Ces Rencontres AFRICA 2016 ont généré plus de 1200 inscriptions et ont permis plus de 3000 rendez-vous B to B. Pendant deux jours, les participants à ces rencontres se sont retrouvées au Conseil économique, social et environnemental (Cese, 75016 Paris) pour assister à diverses sessions sur le financement des entreprises, la croissance partagée ou encore la numérisation, établir des contacts et échanger.. "

"C'est la plus importante manifestation économique sur l’Afrique jamais organisée en France", a déclaré le Secrétaire d'Etat chargé du Commerce extérieur, Matthias Fekl, lors de la conférence de presse de lancement de la manifestation qui s’est tenue le 6 septembre 2016. Je ne doute pas (...) que nous réussirons à valoriser la place de la France et de Paris comme un hub incontournable pour l’Afrique » a-t-il ajouté.

Mme Sanzy Viany, une grande artiste chanteuse camerounaise a clôturé ces rencontres par une prestation remarquable. Sanzy Viany est l’une des lauréates 2016 du programme de résidences Visas pour la création de l’Institut Français. Le lundi 7 novembre 2016 à 20h, elle fera un showcase avec une autre lauréate, Ebène (Mauritanie) à l’auditorium de la Cité Internationale des Arts de Paris.

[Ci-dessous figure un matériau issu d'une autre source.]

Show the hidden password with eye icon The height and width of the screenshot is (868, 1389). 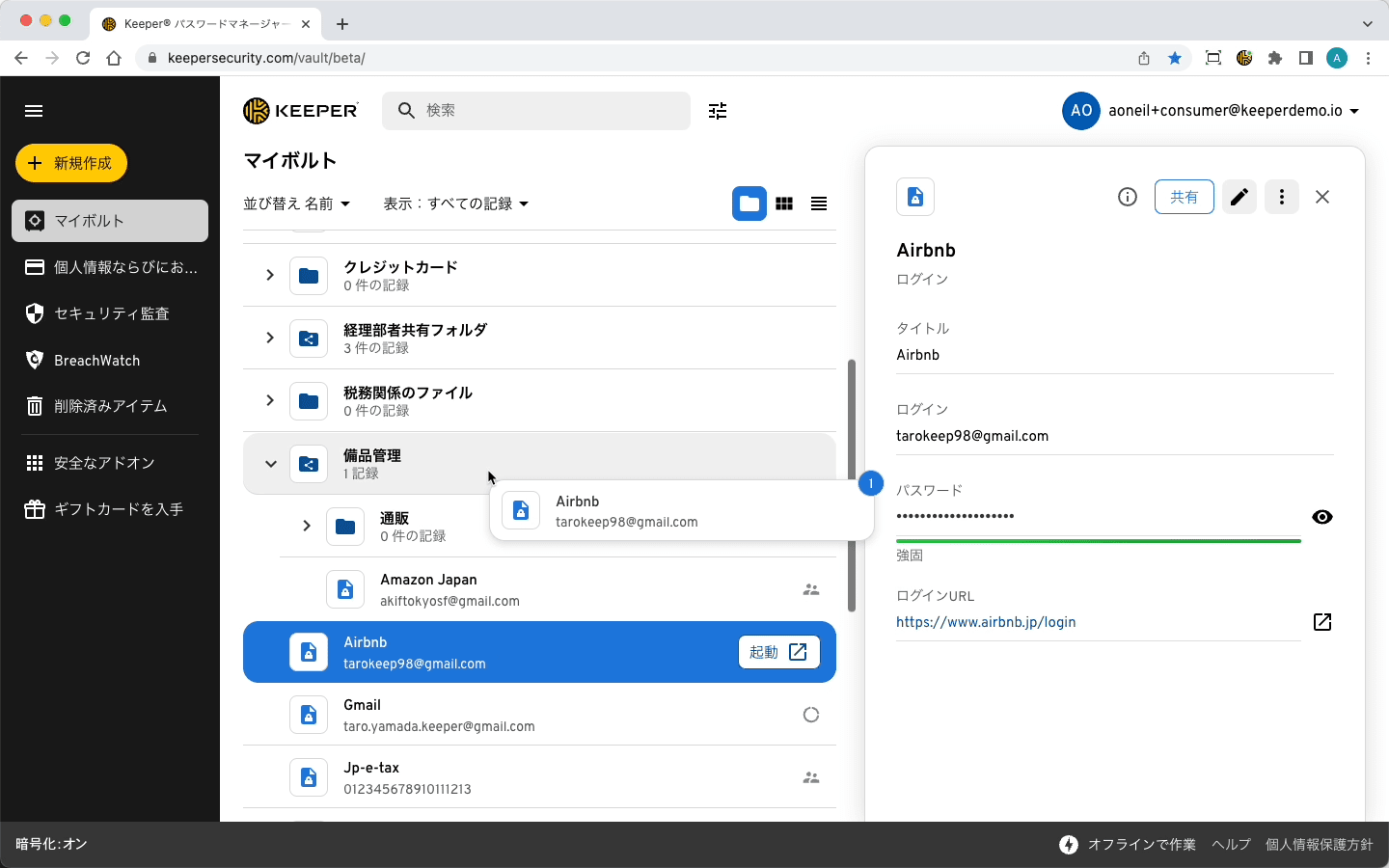[1321, 517]
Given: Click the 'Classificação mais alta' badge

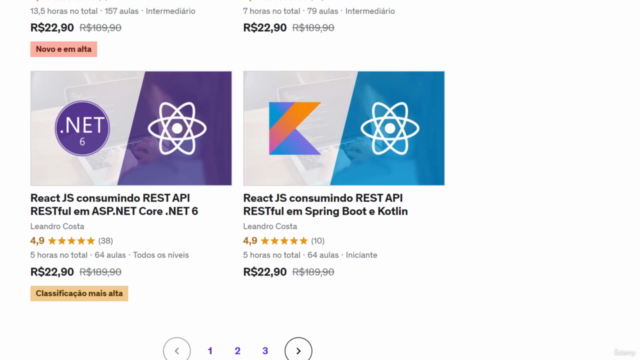Looking at the screenshot, I should (79, 293).

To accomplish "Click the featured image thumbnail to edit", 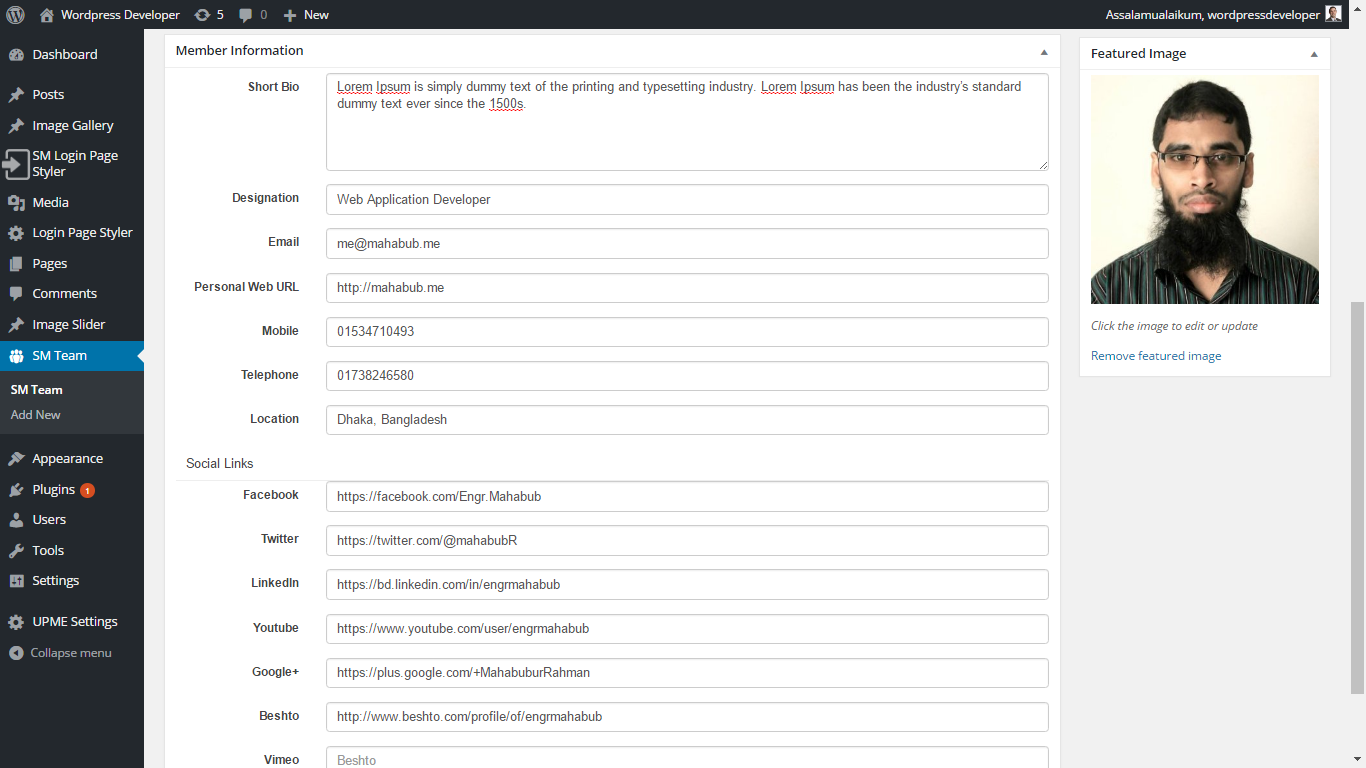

Selon le Secrétaire d'Etat, "Les relations avec l'Afrique sont au cœur de tous les grands défis devant nous" a-t-il conclu.

Quelques jours après les rencontres « #1Ambassadeur #1entrepreneur », speed-dating des Ambassadeurs qui s’est tenu la semaine dernière au Quai d’Orsay, ces Rencontres ont pour objectif d’accompagner les efforts des entreprises françaises qui souhaitent exporter et investir en Afrique. Tous les outils de diplomatie économique sont mobilisés pour accompagner les entreprises françaises qui se tournent vers l’Afrique : l’ensemble des ambassades sur le continent participe quotidiennement aux efforts de diplomatie économique, et l’opérateur Business France a étendu son réseau pour apporter aux entreprises des services dans la plupart des marchés africains. Le gouvernement est également attentif à la question du financement des exportations et y apporte tout son concours. Pour Lionel Zinsou, ancien Premier ministre du Bénin et co-président de la fondation AfricaFrance, qui co-organise ces rencontres, la France doit continuer à se battre pour ses parts de marché dans un continent très concurrentiel. "Nous sommes dans un besoin d'accélérer les échanges, d'augmenter ces échanges, dans l'intérêt des deux parties", a souligné. Les Rencontres Africa 2016 s’inscrivent dans la perspective du Sommet des chefs d’Etat Afrique-France qui se tiendra dans les prochains mois au Mali, répondant ainsi à la volonté du Président de la République, M. François Holland, de nouer un nouveau partenariat économique avec l’Afrique.